This smoke should be taken in a literal sense, because it goes hand in hand with the statements which Jesus made. Jesus spoke of a lake of fire, an eternal place, and this passage continues with that thought. The smoke could be understood as coming from the fire, and no rest means just that; there will be no rest for those who are condemned to hell. It will be an eternal state in which they will not be able to escape. Guthrie writes on this verse and says, There is no question about the severity of this judgment (Guthrie p. 891).

Also, Revelation chapter twenty verse ten, speaks of burning sulphur and that they will be tormented both day and night (Revelation 20:10) which reiterates the aforementioned scripture. Hell is a place of eternal torment and destruction, and in the end, it will be filled with those souls who choose to reject God. Since God created hell to house Satan and the other fallen angels (Ezekiel 28), it should be construed that it was not created for the believer. Gods will is that none would perish, but have everlasting life (John 3:16). The term perish as Stamps says, is the forgotten word of verse 16.

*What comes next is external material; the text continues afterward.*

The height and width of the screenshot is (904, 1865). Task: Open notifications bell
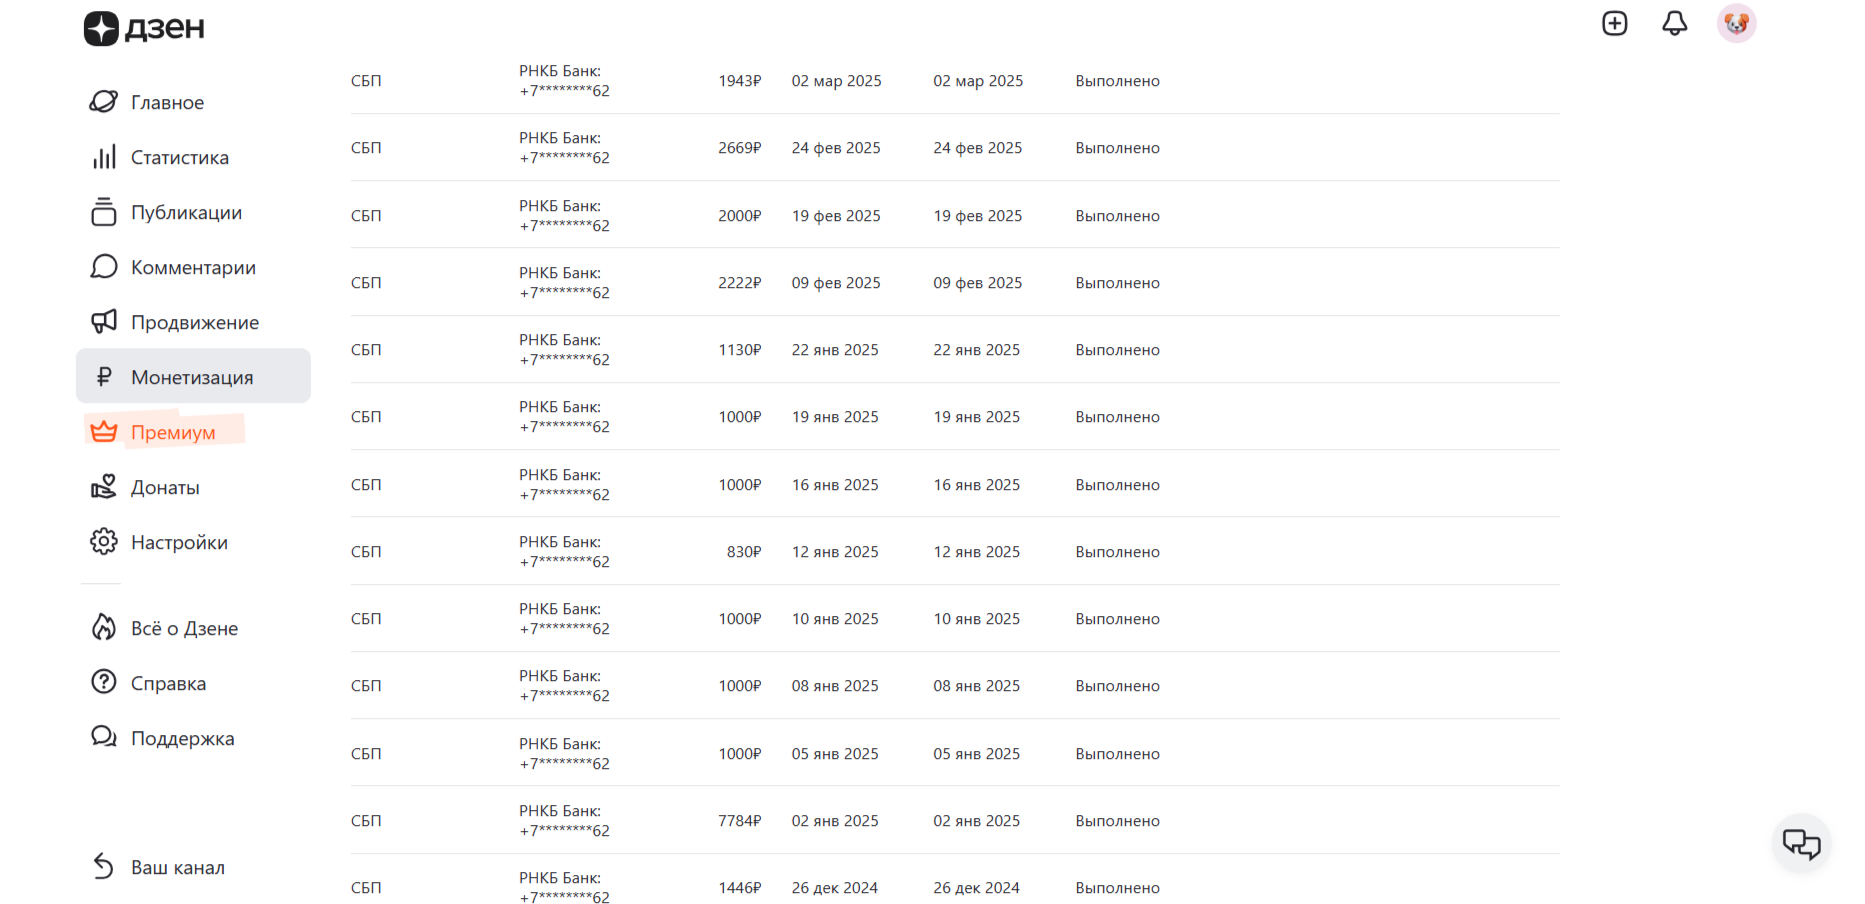point(1674,23)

It points not to physical death, but to the dreadful reality of eternal punishment (Stamps p. 1588). Gods will is not to create beings to try and follow a bunch of regulations so that he can send them to hell. His will is that He loves all of creation, and he offers them the gift of eternal life, and if they choose life, they may have it. Those that choose to reject God will live in a state of eternal separation from Him.

Not because he has chosen to send them there, but because they have chosen to not choose everlasting life. Jesus said, Not everyone who says unto me Lord Lord will enter the kingdom of heaven (Matthew 7:21)and he concludes this passage with Then I will tell them plainly, I never knew you, away from me you evil doers (Matthew 7:23). Jesus makes a bold statement that those who do not choose to have a relationship with him will find themselves eternally cast away from the presence of God. Guthrie supports this by saying, to be excluded from Gods presence is the real meaning of hell (Guthrie p. 890).

When speaking of separation from God in the lake of fire, Dake says there is nothing mysterious about it as some make believer (Dake p. 752). So, in addition to being in the lake of fire, the unrepentant person will be eternally separated from God; no longer able to feel his wind or his grace, or to call out and have him hear. They are eternally damned to the lake of fire to spend eternity in the burning sulphur. In Matthew chapter twenty-five verses thirty-one through forty-six, Jesus is telling the parable of the sheep and the goats.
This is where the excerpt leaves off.